### Given task:
Rename "Fundraising" to "Donations" in the part of the data that opens with the line containing "Given: Open help icon next to 补洞 title" and closes with the line containing "pos(810,68)". Return only those lines with everything else unchanged, and leave the pictures out.

### Material provided:
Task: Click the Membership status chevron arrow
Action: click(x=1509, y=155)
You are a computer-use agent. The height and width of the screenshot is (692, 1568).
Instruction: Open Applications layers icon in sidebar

---

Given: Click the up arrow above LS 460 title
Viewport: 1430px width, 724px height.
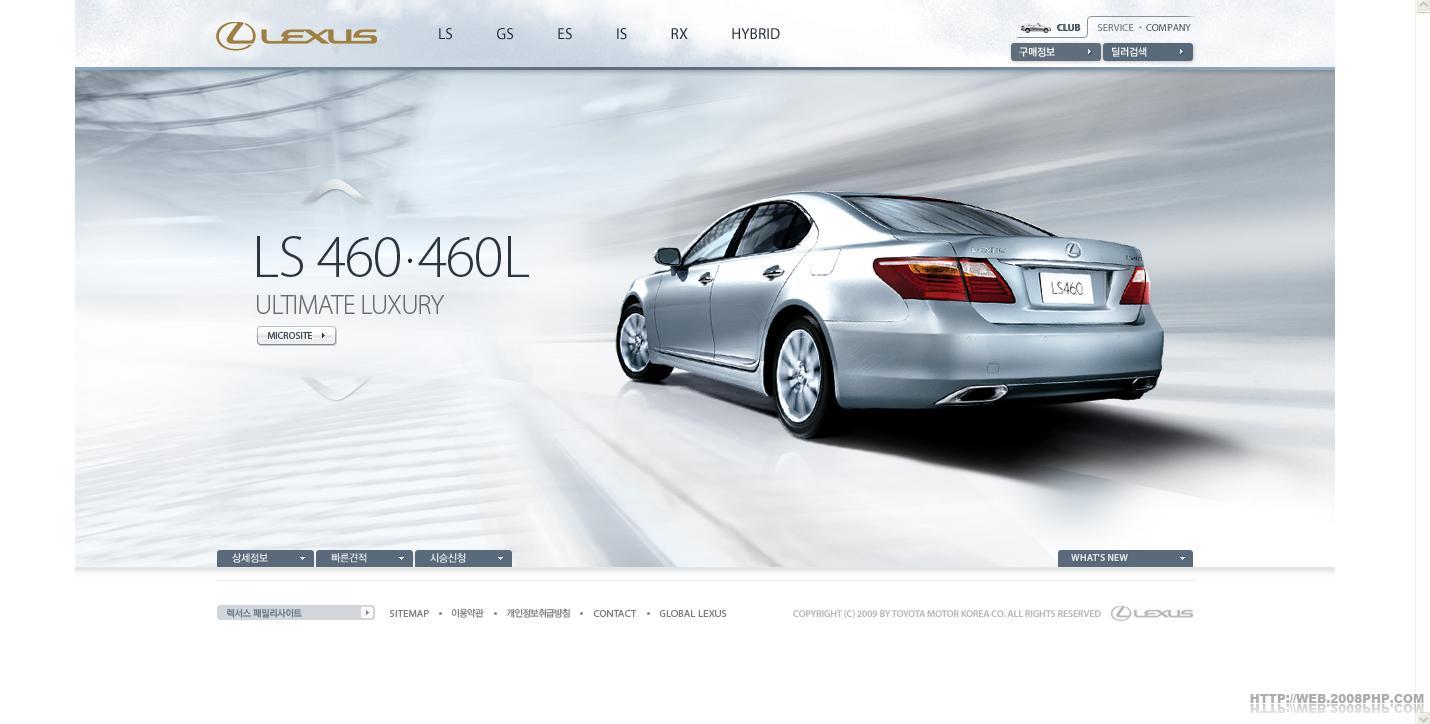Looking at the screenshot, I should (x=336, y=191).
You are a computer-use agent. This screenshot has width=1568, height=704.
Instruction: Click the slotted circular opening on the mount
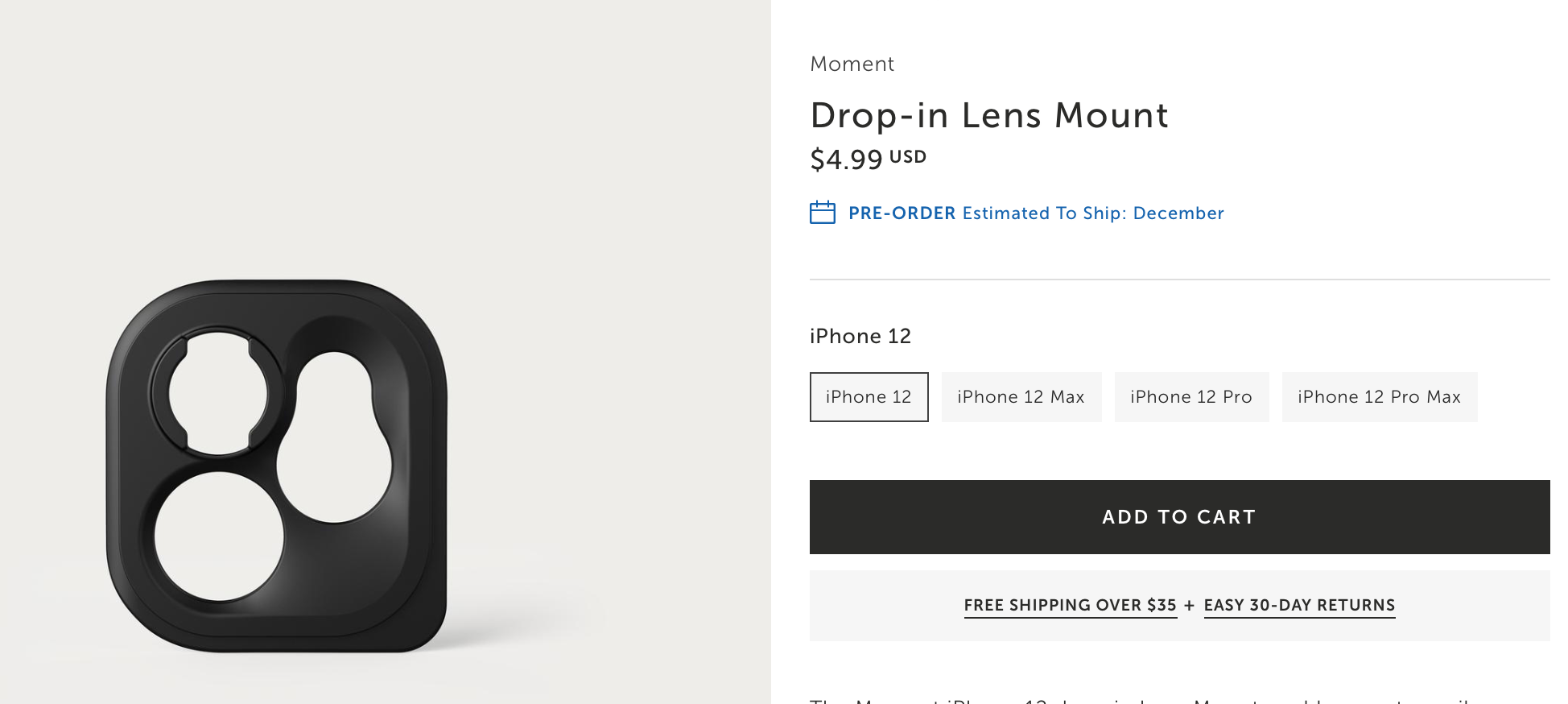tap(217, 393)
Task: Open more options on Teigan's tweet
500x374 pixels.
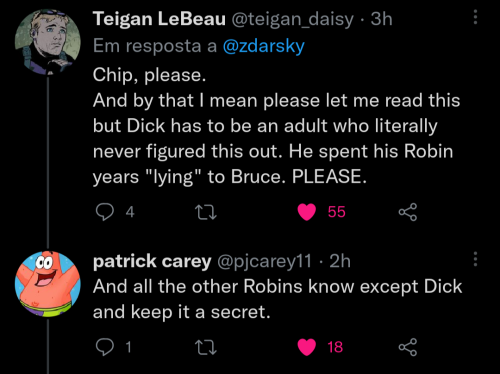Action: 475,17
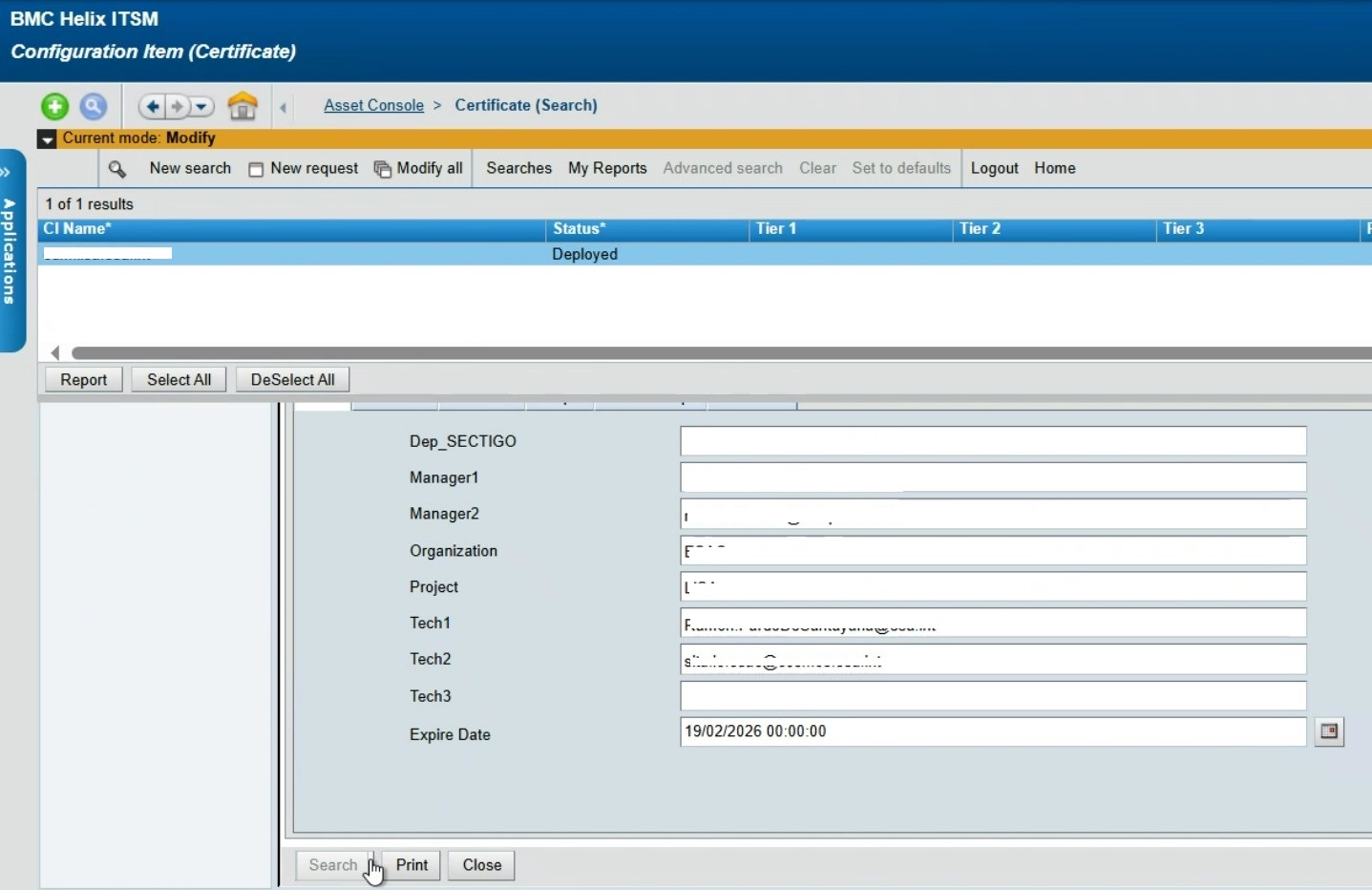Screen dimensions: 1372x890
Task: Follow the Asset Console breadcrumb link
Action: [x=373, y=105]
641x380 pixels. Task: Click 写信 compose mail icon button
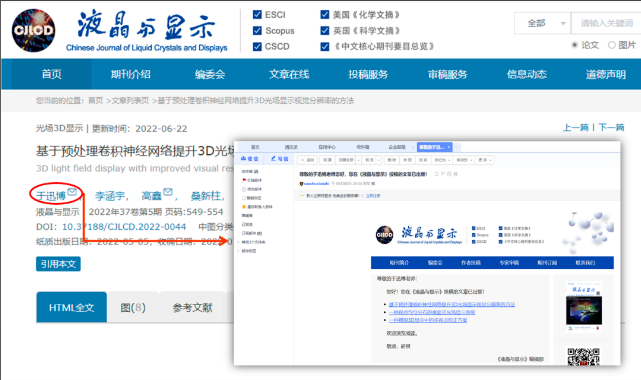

* * *

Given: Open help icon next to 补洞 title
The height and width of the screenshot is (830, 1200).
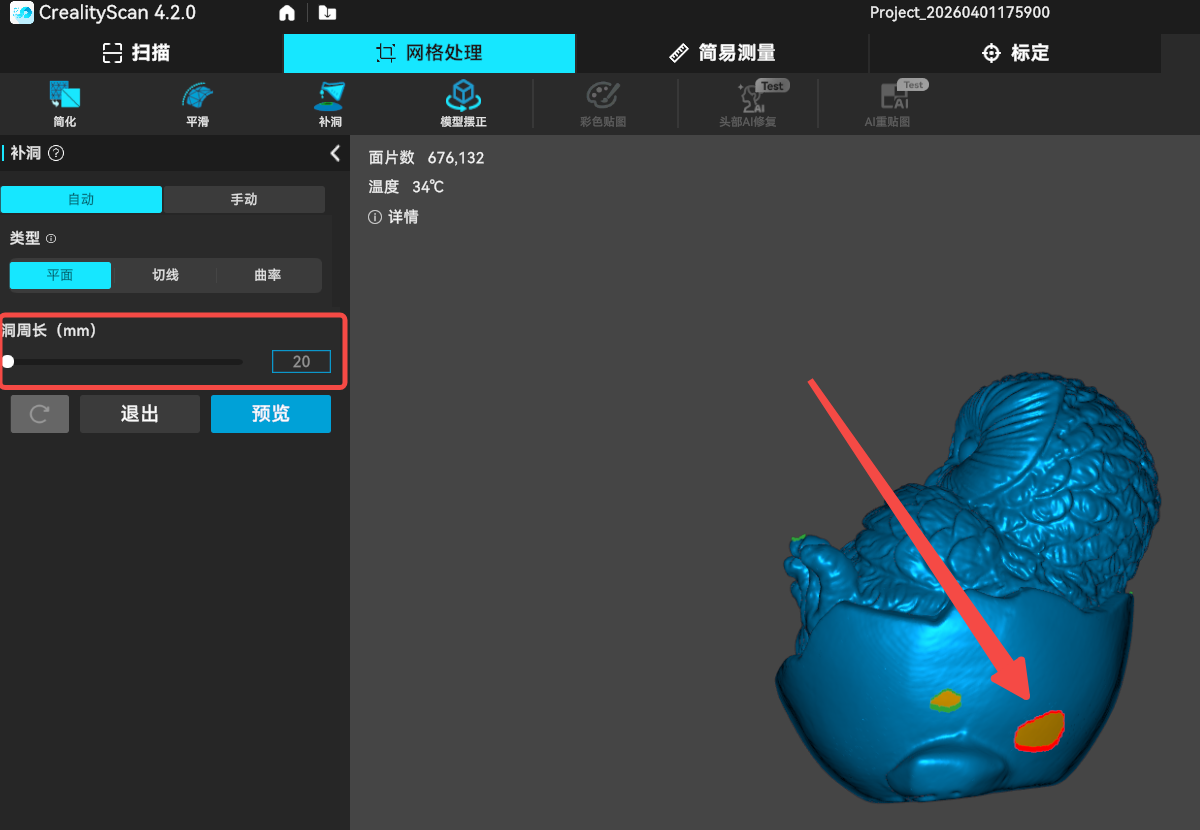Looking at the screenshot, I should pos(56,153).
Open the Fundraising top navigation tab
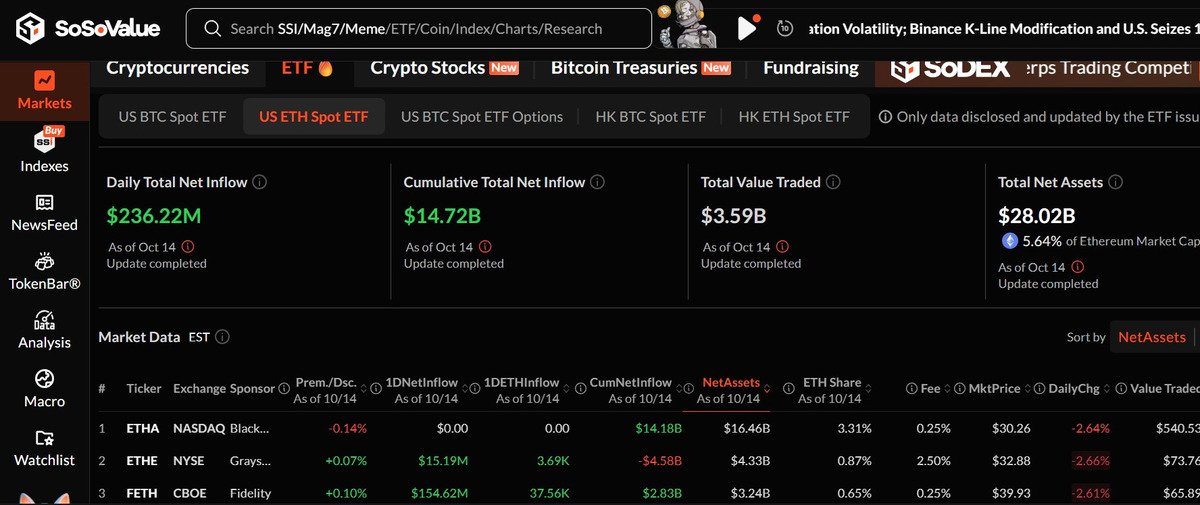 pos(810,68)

### Response to the task:
Given: Open help icon next to 补洞 title
The height and width of the screenshot is (830, 1200).
Looking at the screenshot, I should pos(56,153).
Open the Donations top navigation tab
 pos(810,68)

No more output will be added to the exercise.